1. Field of the Invention
The present invention relates to an optical instrument and optical method for measuring displacement of a scale. The present invention particularly relates to the optical instrument and method for measuring a position and/or velocity of a mobile body.
2. Description of Background Art
Japanese Patent Application First Publications No. Showa 47-10034 (United States Patent Application Ser. No. 73, 791 filed on Sep. 21, 1970) published on May 22, 1972, No. Showa 63-75518 published on Apr. 5, 1988, and No. Heisei 2-85715 published on Mar. 27, 1990 exemplify previously proposed optical displacement measuring apparatuses which detect positional changes of moving diffraction gratings utilizing interferences in light.
In each of the previously proposed optical displacement measuring apparatuses, a light flux (beams) radiated from a coherent light source is split into two light fluxes by means of a beam splitter, the two light fluxes are advanced through respectively separate light paths and incident on a diffraction grating constituting a scale, and generated diffraction lights thereon in an m order (m denotes 1 or larger integer) are obtained, and these two m-order diffracted light are recombined and a diffraction fringe of the recombined light flux is detected.
A light source and optical detector are of transmission types in which they are on opposite sides of the scale and of reflection types in which they are in the same positions with respect to the scale.

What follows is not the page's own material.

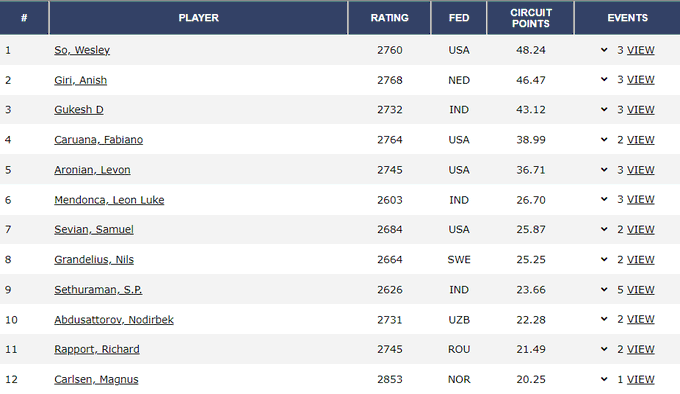The height and width of the screenshot is (394, 680).
Task: Open So, Wesley player link
Action: 82,50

In general, a volume type hologram is used as the diffraction grating for the transmitting type application. Especially, if the optical parts are arranged such as to satisfy a bragg condition, a signal having a high output and high resolution can be derived.
However, since the transmitting type requires the arrangements of the light source and detector such that they are disposed in mutually opposite positions to a scale, the compact optical displacement apparatus cannot be achieved.

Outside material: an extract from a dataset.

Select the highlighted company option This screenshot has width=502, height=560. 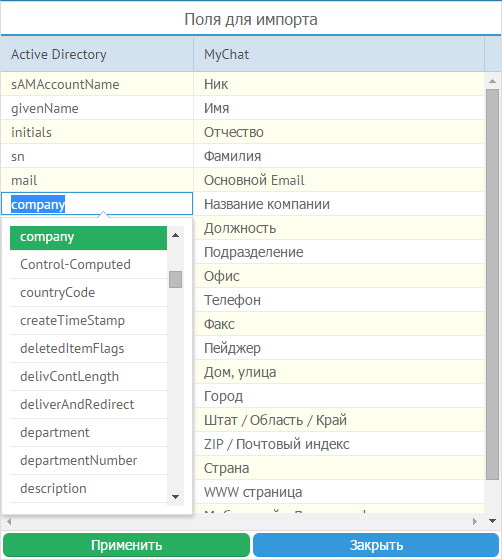tap(89, 238)
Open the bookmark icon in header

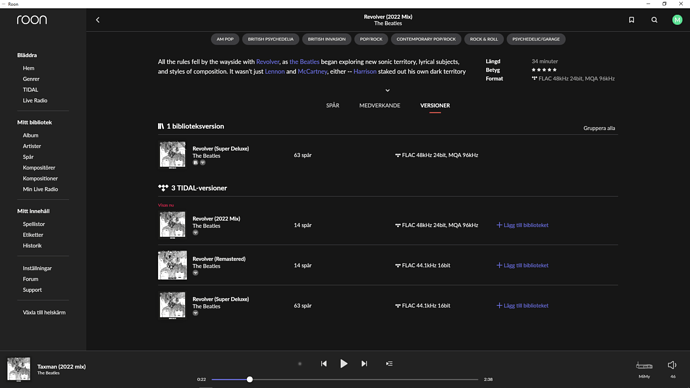tap(631, 20)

On the contrary, since the reflecting type requires the arrangements of light source and detector on the same positions to the scale, it is suitable for compacting the optical displacement instrument but it is difficult to achieve a high resolution instrument.
With such a tradeoff as described above in mind, an optical displacement measuring instrument having the advantages of both the transmitting type with those of the reflecting type may be considered. However, conventional problem attempts incurring in a that the adjustments of positions of the optical parts become very difficult.
FIG. 1 shows another previously proposed optical displacement instrument (encoder) disclosed in a Japanese Patent Application First Publication No. Heisei 4-130220 published on May 1, 1992.
In FIG. 1, the light beam (light flux) radiated From the light source 901 is incident on a first diffraction grating 902 passing through a corimeter lens 911, a beam splitter 903, and .lambda./4 plate 912. At this first diffraction grating, 902 the light beam is split into the two beams, receiving the diffraction at a second diffraction grating 906 forming the scale surface. The diffracted lights are incident vertically on a reflected plane 907. The reflected lights therefrom return to the original light path and are again made incident on the second diffraction grating 906.
The diffracted light diffracted by the second diffraction grating 906 is further returned to the original light path and again incident in the first diffraction grating 902. The combined light flux is returned to the beam splitter 903 and deflected toward an photo detector 904.
As described above with reference to FIG. 1, the light fluxes present between the diffraction grating 906 and reflecting plane 907 are vertical on the reflecting plane 907, i.e., the light fluxes are reciprocated in tile vertical direction as viewed from FIG. 1. Thus, the alignment adjustment between a reading optical system first diffraction grating 902 and the scale side second diffraction grating 906 is easy.